C’est pourquoi le personnel de la clinique s’est mobilisé pendant un mois « dans une atmosphère géniale, d’unité et de solidarité ». Finalement, la grève a pris fin le 21 novembre, avec quelques accords mais « beaucoup d’amertume » chez les manifestants.

Crédit : Kydam @kydam_piecasse sur Instagram

« Il faudrait un changement de fond, total ! »

Les revendications issues des différentes mobilisations se concentrent sur les conditions de travail et les rémunérations. La situation impose des mesures politiques conséquentes. Le discours d'Emmanuel Macron apporte des pistes de réformes. Pourtant, elles ne semblent pas convaincre. Deux cadres du CHU avouent ne pas l’avoir suivi mais les quelques informations qu'elles ont vu renforcent leur colère : « On n’arrête pas de réorganiser depuis plusieurs années. Le personnel n’en peut plus.
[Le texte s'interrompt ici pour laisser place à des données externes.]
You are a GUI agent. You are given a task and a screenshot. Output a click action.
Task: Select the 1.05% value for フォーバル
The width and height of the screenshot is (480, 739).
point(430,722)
On constate une perte de sens, de la fatigue et un manque d’attrait du métier ». L'une d'elle se dit « désabusée ». Elle n’attendait pas beaucoup des paroles du Président : « Vu l’état de l’hôpital, il faudrait un changement de fond, total ». Selon une cadre des urgences, « les médecins ne veulent plus faire de régulation. Peut-être que ce que propose le Président pourrait remédier à cette absence ». Après les paroles, les professionnels du soin attendent les actes d'un exécutif au pouvoir depuis plus de cinq ans.

Des étudiants distants

Mobilisés à deux reprises contre la réforme de leurs études, les étudiants ont montré qu’ils n’étaient pas seulement la tête dans le guidon. Leurs manifestations du 14 octobre et du 17 novembre ont rassemblé des centaines de personnes. Cependant, devant le Restaurant Universitaire, quelques jours après le discours d’Emmanuel Macron, presque personne n’avait entendu parler de ses projets de réformes. Chloé, Kévin et Alexandre, en troisième année de pharmacie, n’ont pas suivi l’actualité politique. Kilian et ses amis, en quatrième année de médecine, avaient participé à la manifestation étudiante du 17 novembre. Il a entendu parler du discours indirectement : « Je n’ai pas suivi, mais j’ai vu une information passer dessus ».

Si l’actualité politique concerne peu les futurs professionnels de la santé, ceux-ci saisissent tout de même les problèmes qui touchent leur domaine. « La colère existe aussi chez les étudiants, mais elle n’est pas assez forte pour se joindre à leurs aînés. La plupart restent dans un rôle d’apprentissage, à distance », explique une étudiante à l’Ifsi (Institut de formation en soins infirmiers). Personnellement, elle rejette le discours de Macron : « Il souhaite augmenter les effectifs infirmiers, très bien, mais sans un investissement massif dans la santé, le métier ne peut pas attirer. Il parle de réorganisation de l’hôpital public, mais les réorganisations n’arrêtent pas depuis des années. Ce sont des paroles dans le vide ».

Les mobilisations resteront-elles éparpillées ?

Les manifestations de colère ont été nombreuses, mais éparpillées. Si les réponses du pouvoir politique ne convainquent pas, le monde de la santé ne s’est pas pour autant rassemblé. Les étudiants de médecine ont manifesté le 17 novembre, la veille de la manifestation du personnel du CHU. Chez les cliniques, il n’y a pas eu non plus de convergence des luttes.

Pourtant, beaucoup constatent un besoin de refonte du système. Une cadre des urgences du CHU remarque : « Les soignants n’arrivent pas à se mobiliser tous ensemble. Puis aujourd’hui, je vois que mes équipes n’ont pas envie de se mobiliser. Elles disent que ça ne sert à rien. D’autant plus, que nous voulons des changements immédiats mais surtout sur le long terme ».

Malgré la colère, la lassitude mènera-t-elle à la résignation ? Une chose est sûre, la population soutient son personnel soignant. Une enquête IFOP réalisée avant la Présidentielle 2022 le prouve : 90% des sondés approuvent que « L’hôpital public est en souffrance et mérite qu’on lui apporte des solutions immédiates et de long terme ».